Directions for this task: Could you repeat the data word for word while skipping the pictures?

Supplied information Start Marker

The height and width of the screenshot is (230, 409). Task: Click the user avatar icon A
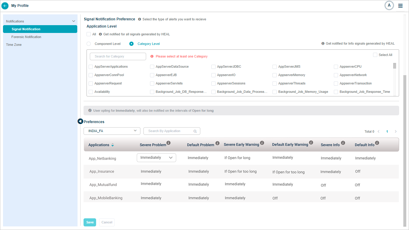[389, 5]
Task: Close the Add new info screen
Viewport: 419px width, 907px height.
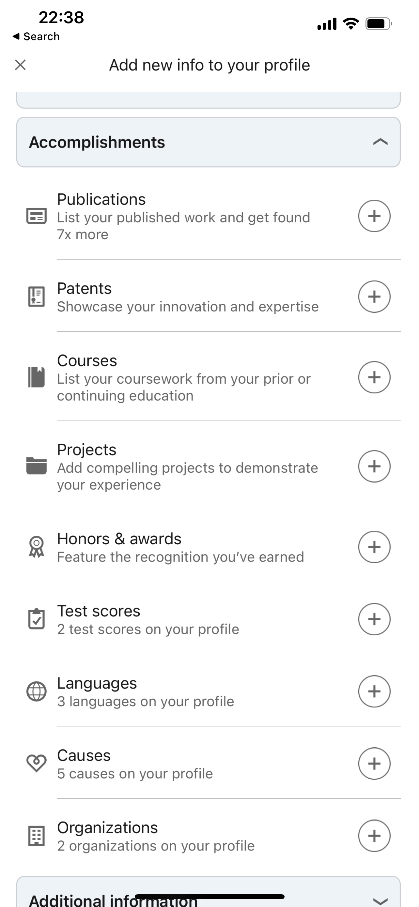Action: click(20, 65)
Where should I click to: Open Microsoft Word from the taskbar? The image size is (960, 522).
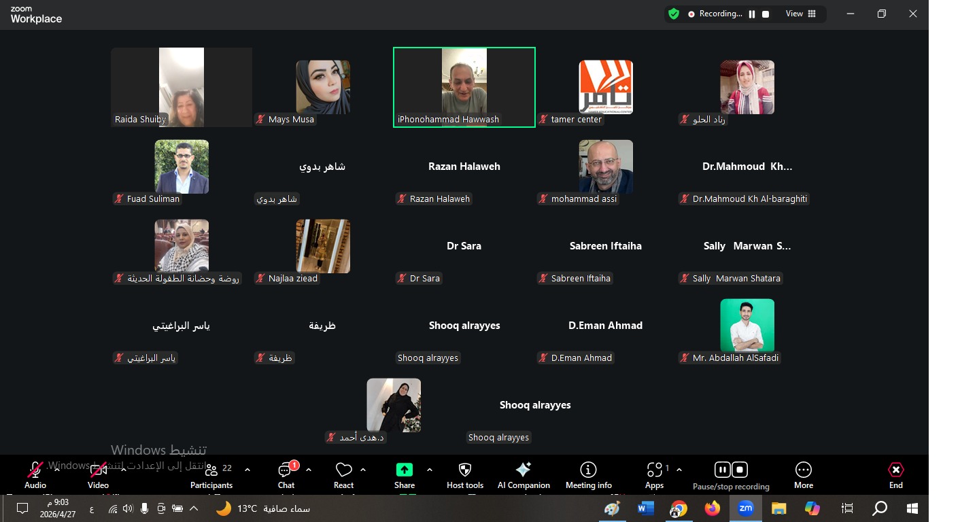pyautogui.click(x=645, y=508)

Supplied information End Marker

Response to this task:
The height and width of the screenshot is (230, 409). Task: Click the user avatar icon A
[389, 5]
Task: Close the Add new info screen
Viewport: 419px width, 907px height.
Action: click(20, 65)
Where should I click to: Open Microsoft Word from the taskbar? The image size is (960, 522).
pyautogui.click(x=645, y=508)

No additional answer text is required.